## WORK INSTRUCTION
Decide whether each statement agrees with the text about William Gosling. Answer yes or no for each and quote the words of the text that decide it. 1. Gosling received his ARCS at Imperial College in London in 1953. 2. Gosling was Chair of the Design Research Society from 1967 to 1971. 3. At Plessey, Gosling managed a division of more than fifteen hundred scientists and engineers.

## PASSAGE SHOWN

========================================

William Gosling (born 1932) is a British electrical engineer, Emeritus Professor of Electrical Engineering at the University of Bath, and pioneer of system design in electrical engineering.

Biography 
Gosling received his ARCS at the Imperial College in London in 1953 under George Paget Thomson, and spent his career both in industry and education. Early 1960s he wrote a series of books, which contributed to the establishment of systems design and systems engineering.

In 1967 Gosling became Professor of Electrical Engineering at the Swansea University. From 1969 to 1971 he was Chair of the Design Research Society. In 1974 he became Professor of Electronic Engineering at the University of Bath., where he remained affiliated for the rest of his career. In the 1970s he also became Technical Director of Plessey, a British-based international electronics, defence and telecommunications company. Here he managed a division with over fifteen hundred scientists and engineers.

In 1978 he was elected President of EUREL (Convention of National Societies of Electrical Engineers in Western Europe). The next year as president of the Institution of Electronic and Radio Engineers he helped to merge the society into the Institution of Electrical Engineers.

========================================

## RAW DATA
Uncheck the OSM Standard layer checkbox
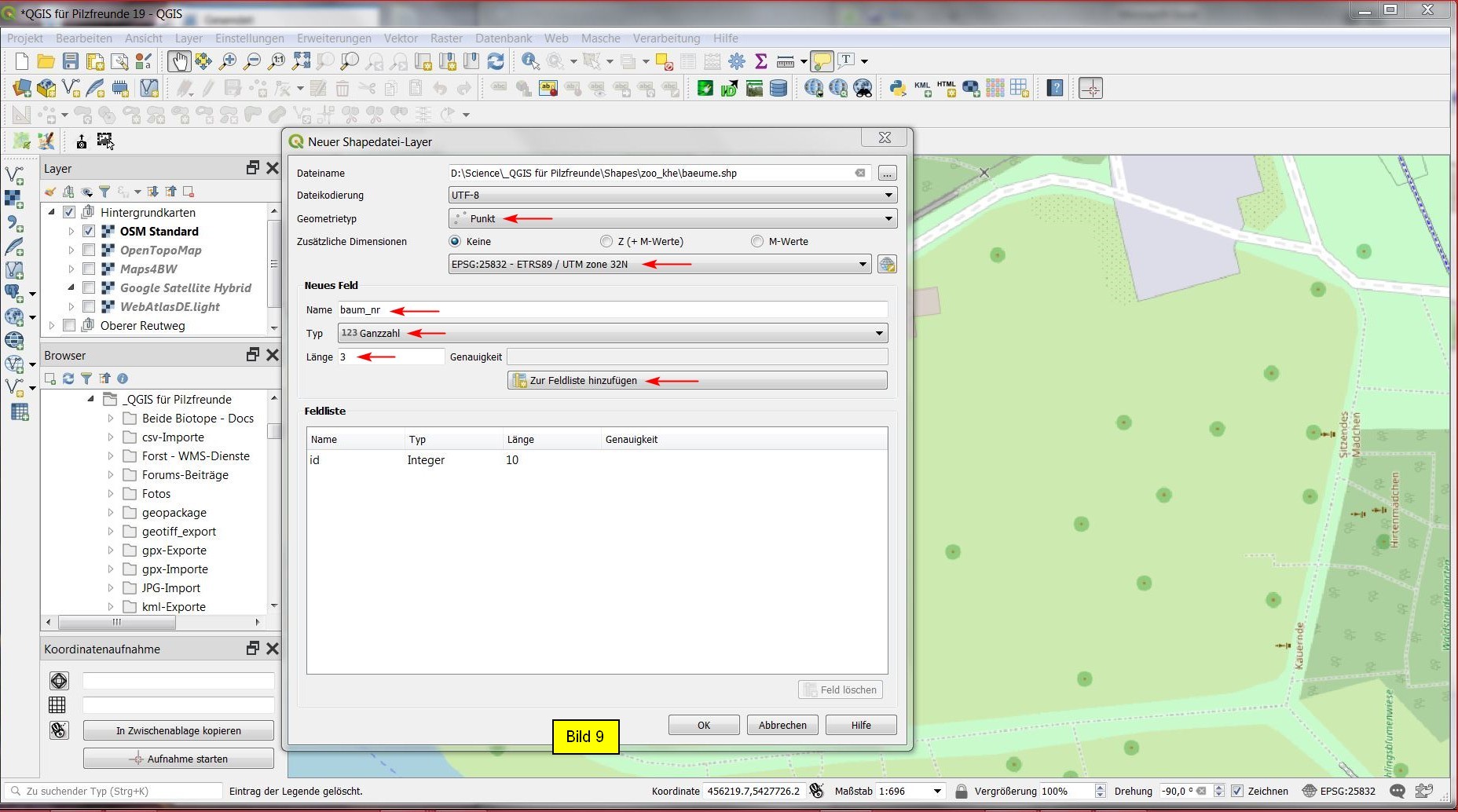 [x=89, y=232]
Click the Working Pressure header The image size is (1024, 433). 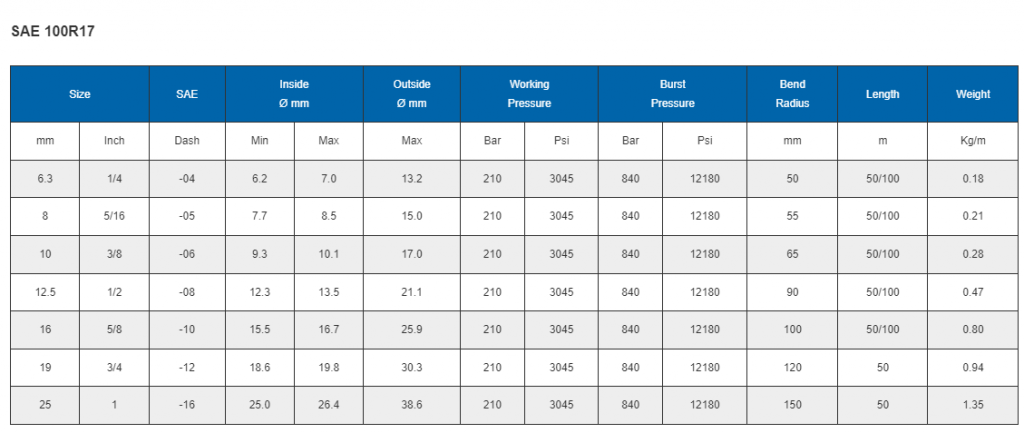(x=529, y=94)
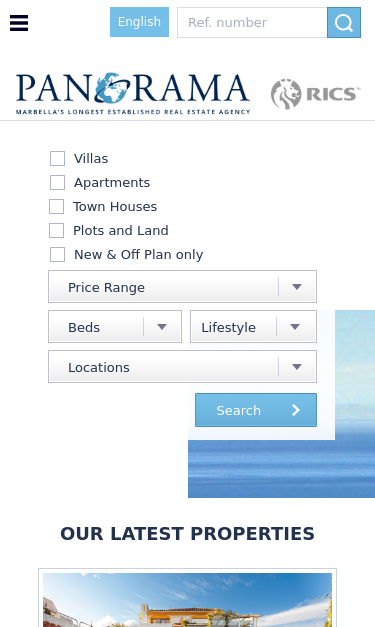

========================================

## TASK RESPONSE
1. Yes: "Gosling received his ARCS at the Imperial College in London in 1953"
2. No: "From 1969 to 1971 he was Chair of the Design Research Society."
3. Yes: "Here he managed a division with over fifteen hundred scientists and engineers."